Ayakashi tour

Welcome aboard!
In this section we will cover all of Ayakashi’s basic building blocks and how they all fit together to create complete and ambitious scraping systems.
We will start with scrapers and the different components that comprise a scraper, then move to scripts and finally see how we use the two in a pipeline.

scrapers

If you have already read how to run a simple scraper you already know kind of how scrapers look like.
Inside scrapers we place our page interaction logic, like navigation and interacting with page elements (clicking things, filling forms etc).
One more thing we want to do in a page is to extract data from it, we accomplice this inside a scraper as well.

props

Ayakashi’s way of finding things in the page and using them is done with props and domQL.
Directly inspired by the relational database world (and SQL), domQL makes DOM access easy and readable no matter how obscure the page’s structure is.
Props are the way to package domQL expressions as re-usable structures which can then be passed around to actions or to be used as models for data extraction.

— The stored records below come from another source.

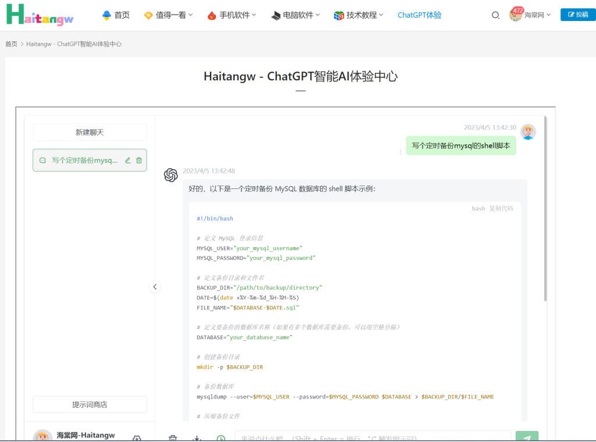The width and height of the screenshot is (596, 442).
Task: Go to ChatGPT体验 nav item
Action: [419, 15]
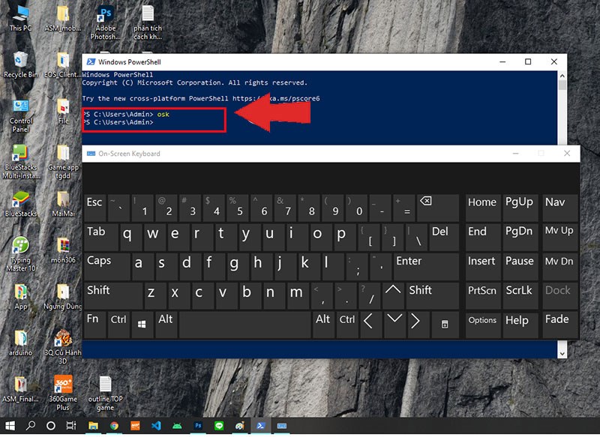The height and width of the screenshot is (437, 600).
Task: Click the down arrow key on keyboard
Action: coord(395,325)
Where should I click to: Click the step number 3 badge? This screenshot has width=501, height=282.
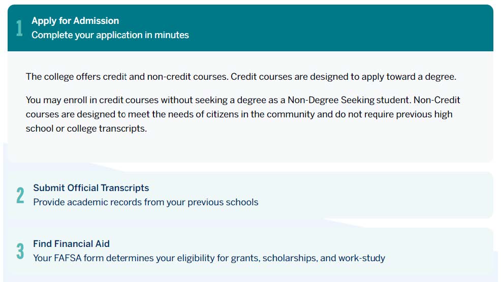(20, 251)
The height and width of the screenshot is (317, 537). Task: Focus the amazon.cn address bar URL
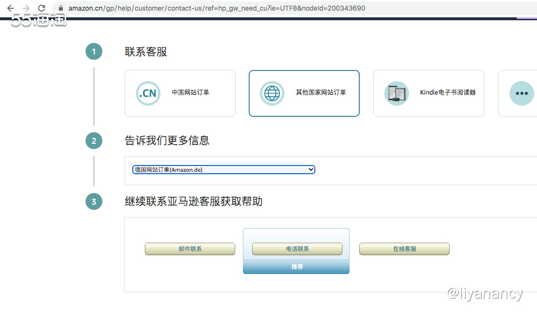pos(216,8)
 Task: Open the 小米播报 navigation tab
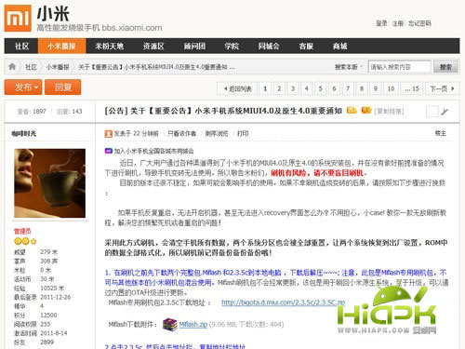pos(61,47)
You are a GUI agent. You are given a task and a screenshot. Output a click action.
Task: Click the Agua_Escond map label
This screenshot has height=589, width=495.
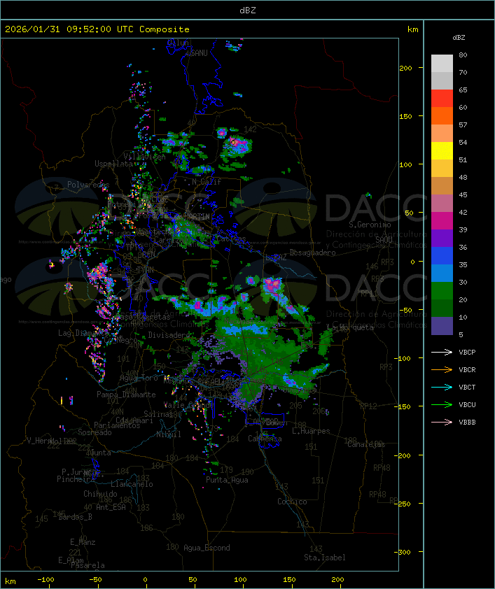(207, 548)
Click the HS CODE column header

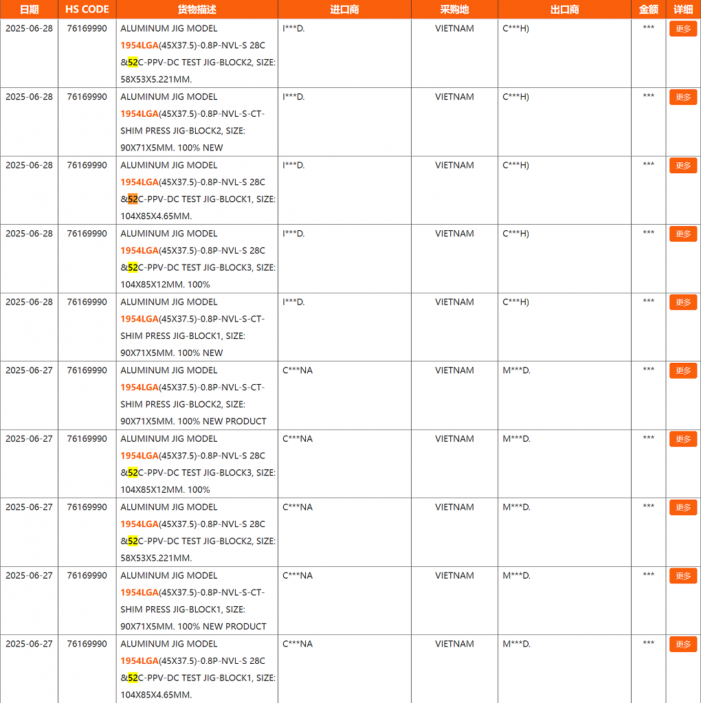pyautogui.click(x=87, y=10)
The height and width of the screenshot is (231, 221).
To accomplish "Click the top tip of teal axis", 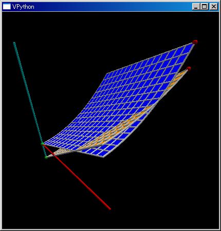I will pos(14,43).
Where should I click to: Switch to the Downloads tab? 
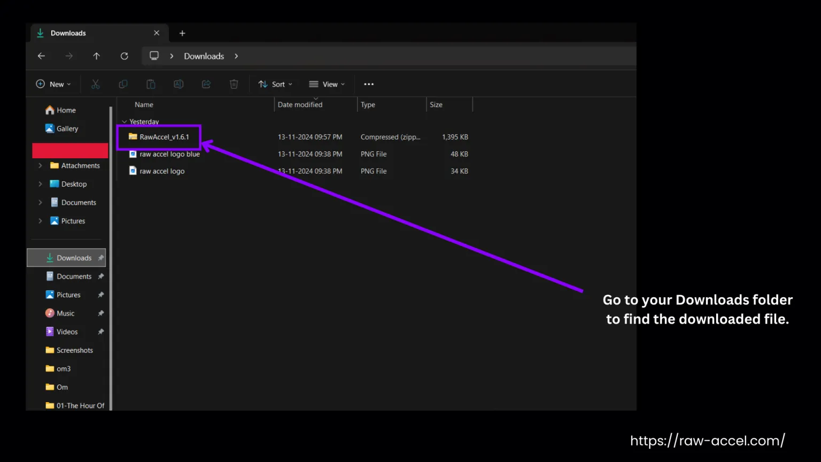[x=68, y=33]
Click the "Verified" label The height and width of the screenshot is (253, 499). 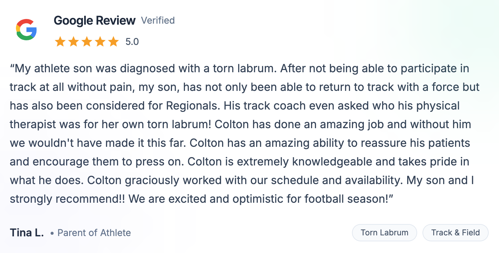pyautogui.click(x=158, y=21)
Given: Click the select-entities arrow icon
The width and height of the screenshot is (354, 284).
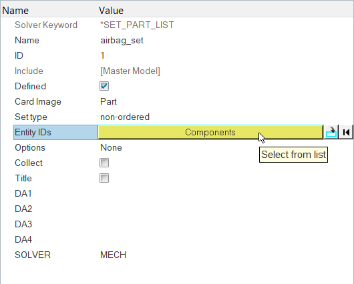Looking at the screenshot, I should coord(331,132).
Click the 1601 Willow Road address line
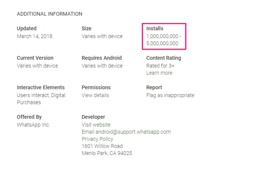Viewport: 265px width, 174px height. 102,146
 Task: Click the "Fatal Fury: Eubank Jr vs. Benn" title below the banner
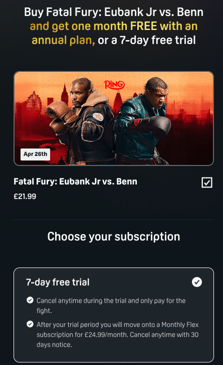click(75, 182)
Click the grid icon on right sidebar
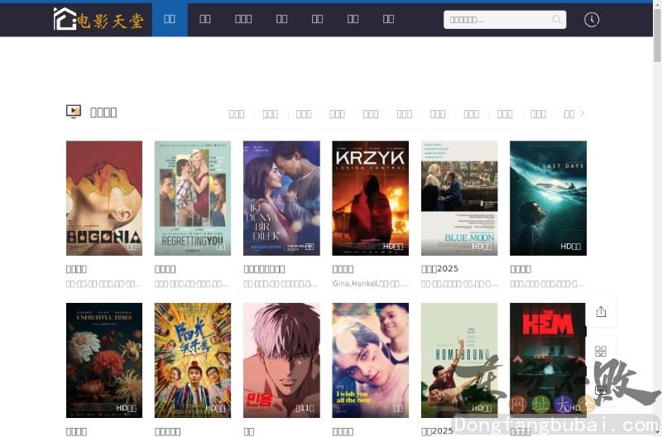Image resolution: width=662 pixels, height=437 pixels. [x=601, y=351]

They are defined by giving them a name and a domQL query for how to find them in the page:

    ayakashi
        .selectOne("myButton")
        .where({
            and: [{
                class: {
                    eq: "btn"
                }
            }, {
                "style-background-color": {
                    eq: "rgb(40, 167, 69)"
                }
            }, {
                textContent: {
                    like: "Click me"
                }
            }]
        });

We can then use it by referencing its name (myButton).
Props are a vital component since they are used as both action input and data extraction models.
Make sure to read the domQL section for a complete reference on how to define and query them.

extractors

Extractors are used to extract data from a prop.
Consider the following element and then a prop for that element:

<div id="myDiv">hello</div>
ayakashi.select("myDivProp").where({id: {eq: "myDiv"}});

we can extract its text by using the text extractor, like this:

const result = await ayakashi.extractFirst("myDivProp", "text");
// => "hello"

This is a very basic example and there is quite more to read about extractors on the data extraction section.

actions

Actions are high level functions that are used to interact with a page. For example:

await ayakashi.click("myButtonProp");
await ayakashi.waitUntilExists("searchBox");
await ayakashi.typeIn("searchBox", "some text to search");

You can read about all of the builtin actions in the reference, as well as how to create your own.

preloaders

Preloaders are used to load a piece of code and make it available in a page that will be loaded by a scraper.
Both 3rd party libraries as well as any other code you wish can be preloaded and made available (or even executed) before any of the page’s code has begun loading.

scripts

Scripts are really simple, they are just functions that complement our scrapers.
For example a script could:

  • cleanup/normalize the data we just extracted
  • hit an external API to enrich our data
  • save our data

The builtin saving methods (sql, json, csv) are actually implemented as scripts.
One thing to note is that inside scripts there is no page or browser access, they are meant to be run before and/or after scrapers (which of course have page access) in a standalone manner to keep things structured and readable.
We will see an example of how to create a script when we build our first complete project.

pipelines

With pipelines we can integrate scrapers and scripts together.
They are defined inside an ayakashi.config.js file which is the file that describes and configures a complete ayakashi project.
We will see a complete example in the next section where we will build a complete project, but they are pretty simple and they look like this:

{
    waterfall: [{
        type: "scraper",
        module: "myScraper"
    }, {
        type: "script",
        module: "printToConsole"
    }]
}

This instructs ayakashi to first run our scraper myScraper and then pass the extracted data to our printToConsole script which will just print our data.
The waterfall part means: “run this in a serial (waterfall) manner, one after the other, while passing data from one to the next”.
Pipelines are also used to parallelize our tasks, as they also have a parallel mode in conjunction to waterfall, as well as the ability to mix and match them together to create many interest scenarios.